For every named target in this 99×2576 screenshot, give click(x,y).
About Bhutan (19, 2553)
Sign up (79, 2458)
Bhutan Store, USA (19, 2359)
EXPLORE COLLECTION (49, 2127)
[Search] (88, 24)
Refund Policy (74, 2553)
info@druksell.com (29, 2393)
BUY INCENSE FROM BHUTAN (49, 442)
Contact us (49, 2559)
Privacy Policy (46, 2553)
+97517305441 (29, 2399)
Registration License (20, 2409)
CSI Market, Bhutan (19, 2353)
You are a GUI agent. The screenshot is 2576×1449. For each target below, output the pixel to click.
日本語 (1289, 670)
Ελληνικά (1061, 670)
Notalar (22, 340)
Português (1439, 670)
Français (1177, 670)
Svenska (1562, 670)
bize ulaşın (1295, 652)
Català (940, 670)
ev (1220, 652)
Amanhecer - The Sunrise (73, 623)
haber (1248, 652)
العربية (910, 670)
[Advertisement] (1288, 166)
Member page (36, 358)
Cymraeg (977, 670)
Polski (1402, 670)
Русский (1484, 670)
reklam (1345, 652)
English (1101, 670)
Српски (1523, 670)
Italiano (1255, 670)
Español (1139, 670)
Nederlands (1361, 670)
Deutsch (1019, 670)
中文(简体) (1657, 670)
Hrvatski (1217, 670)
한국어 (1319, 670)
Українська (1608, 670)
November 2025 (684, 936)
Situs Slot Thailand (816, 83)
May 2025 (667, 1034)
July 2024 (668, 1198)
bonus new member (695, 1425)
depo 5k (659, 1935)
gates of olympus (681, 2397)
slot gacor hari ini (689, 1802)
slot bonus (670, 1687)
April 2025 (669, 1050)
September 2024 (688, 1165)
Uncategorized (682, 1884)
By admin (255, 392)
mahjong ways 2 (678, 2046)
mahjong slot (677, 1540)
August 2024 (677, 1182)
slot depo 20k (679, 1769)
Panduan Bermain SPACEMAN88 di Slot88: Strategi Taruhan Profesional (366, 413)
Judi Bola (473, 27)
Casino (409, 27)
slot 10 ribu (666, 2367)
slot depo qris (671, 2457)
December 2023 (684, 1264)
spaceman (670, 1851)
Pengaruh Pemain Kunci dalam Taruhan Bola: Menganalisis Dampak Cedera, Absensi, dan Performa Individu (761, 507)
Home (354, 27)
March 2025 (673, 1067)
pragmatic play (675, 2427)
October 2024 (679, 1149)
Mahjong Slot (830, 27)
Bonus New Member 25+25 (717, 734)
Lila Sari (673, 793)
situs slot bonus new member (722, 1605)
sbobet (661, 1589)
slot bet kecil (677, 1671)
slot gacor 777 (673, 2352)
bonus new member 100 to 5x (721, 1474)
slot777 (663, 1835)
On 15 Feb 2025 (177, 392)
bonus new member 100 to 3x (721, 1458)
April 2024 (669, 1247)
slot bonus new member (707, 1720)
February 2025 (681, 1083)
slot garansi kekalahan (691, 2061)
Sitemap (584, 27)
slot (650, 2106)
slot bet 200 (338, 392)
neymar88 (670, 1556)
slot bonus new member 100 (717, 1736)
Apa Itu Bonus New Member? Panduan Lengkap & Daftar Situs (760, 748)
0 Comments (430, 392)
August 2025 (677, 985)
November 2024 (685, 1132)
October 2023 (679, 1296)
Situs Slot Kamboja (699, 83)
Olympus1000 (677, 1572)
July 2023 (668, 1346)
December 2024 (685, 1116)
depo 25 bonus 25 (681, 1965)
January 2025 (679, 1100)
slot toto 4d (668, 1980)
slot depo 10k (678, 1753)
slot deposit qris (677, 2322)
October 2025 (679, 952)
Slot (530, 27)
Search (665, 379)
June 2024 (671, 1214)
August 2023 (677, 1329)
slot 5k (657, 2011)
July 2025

--------------------------------

▶ **TASK STATEMENT**
Here the job is to output the lines from the start of the material through the line with "spaceman (670, 1851)", inclusive, exactly and with nothing else.

▶ **EXERCISE OUTPUT**
For every named target in this 99×2576 screenshot, give click(x,y).
About Bhutan (19, 2553)
Sign up (79, 2458)
Bhutan Store, USA (19, 2359)
EXPLORE COLLECTION (49, 2127)
[Search] (88, 24)
Refund Policy (74, 2553)
info@druksell.com (29, 2393)
BUY INCENSE FROM BHUTAN (49, 442)
Contact us (49, 2559)
Privacy Policy (46, 2553)
+97517305441 (29, 2399)
Registration License (20, 2409)
CSI Market, Bhutan (19, 2353)
You are a GUI agent. The screenshot is 2576×1449. For each target below, output the pixel to click.
日本語 (1289, 670)
Ελληνικά (1061, 670)
Notalar (22, 340)
Português (1439, 670)
Français (1177, 670)
Svenska (1562, 670)
bize ulaşın (1295, 652)
Català (940, 670)
ev (1220, 652)
Amanhecer - The Sunrise (73, 623)
haber (1248, 652)
العربية (910, 670)
[Advertisement] (1288, 166)
Member page (36, 358)
Cymraeg (977, 670)
Polski (1402, 670)
Русский (1484, 670)
reklam (1345, 652)
English (1101, 670)
Српски (1523, 670)
Italiano (1255, 670)
Español (1139, 670)
Nederlands (1361, 670)
Deutsch (1019, 670)
中文(简体) (1657, 670)
Hrvatski (1217, 670)
한국어 (1319, 670)
Українська (1608, 670)
November 2025 (684, 936)
Situs Slot Thailand (816, 83)
May 2025 (667, 1034)
July 2024 (668, 1198)
bonus new member (695, 1425)
depo 5k (659, 1935)
gates of olympus (681, 2397)
slot gacor hari ini (689, 1802)
slot bonus (670, 1687)
April 2025 (669, 1050)
September 2024 (688, 1165)
Uncategorized (682, 1884)
By admin (255, 392)
mahjong ways 2 (678, 2046)
mahjong slot (677, 1540)
August 2024 (677, 1182)
slot depo 20k (679, 1769)
Panduan Bermain SPACEMAN88 di Slot88: Strategi Taruhan Profesional (366, 413)
Judi Bola (473, 27)
Casino (409, 27)
slot 10 ribu (666, 2367)
slot depo qris (671, 2457)
December 2023 (684, 1264)
spaceman (670, 1851)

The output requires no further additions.